IVA est (un) duo fait d’une voix instrumentale et du tableau d’une
contrebasse. Formant une couverture au silence autant qu’à la parole,
la musique s’avance sentimentale, faite de rencontre d’accidents,
de disponibilité d’inconvénients, de délices inattendus, loin dans
les histoires de musique, histoires de la musique, très loin même,
quasiment au début de la musique.
Malgré tout le dégoût que peut inspirer à certains dont nous faisons partie l’église, avec ses odeurs de gras, ses relents de labeur au service d’esclavagistes spirituels qui les ont fait construire, ce qui, en vérité, épate bien plus que la beauté des bâtiments, nous avons été d’abord séduits en entrant par les crocs de fraîcheur enfoncés jusqu’aux os en plein poids des étés périgourdins.
Cet accueil chaleureux a d’autant plus forcé le respect que nous étions venus sans permission pour voler les sons d’un endroit sans discrétion.
Ce que vous écouterez si le disque fonctionne veut dire un peu d’aguets pendant l’abandon.

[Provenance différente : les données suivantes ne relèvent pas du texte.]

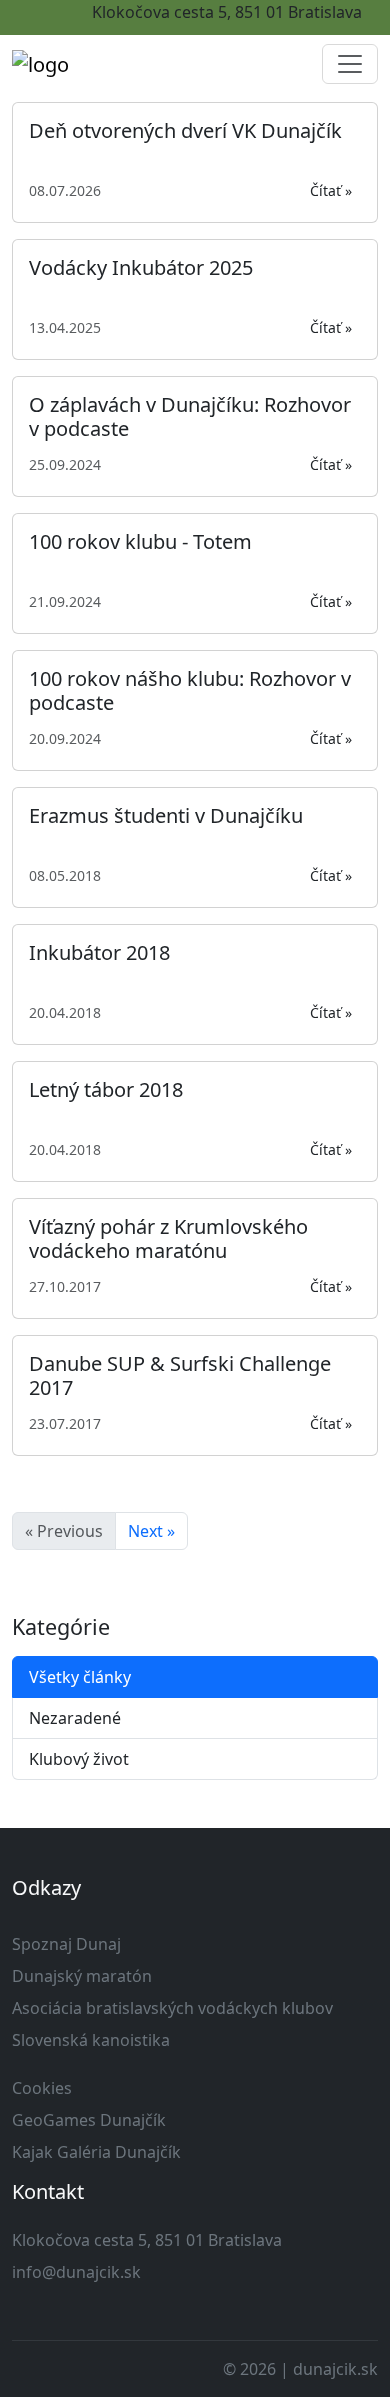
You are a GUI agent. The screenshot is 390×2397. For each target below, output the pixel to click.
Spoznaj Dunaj (66, 1944)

Sur le chemin de l’écoulement, dans tout le sombre intérieur du tuyau qui mène là où l’on a demandé à l’eau de déboucher, une petite déchirure depuis
la paroi, d’une perturbation soudaine, a forcé la curiosité en imposant l’épanchement en cours de route. Et là où va cette musique dans un temps, avant d’atteindre l’issue d’un conduit de temps, nous avons surveillé par où jaillir et y sommes joyeusement précipités.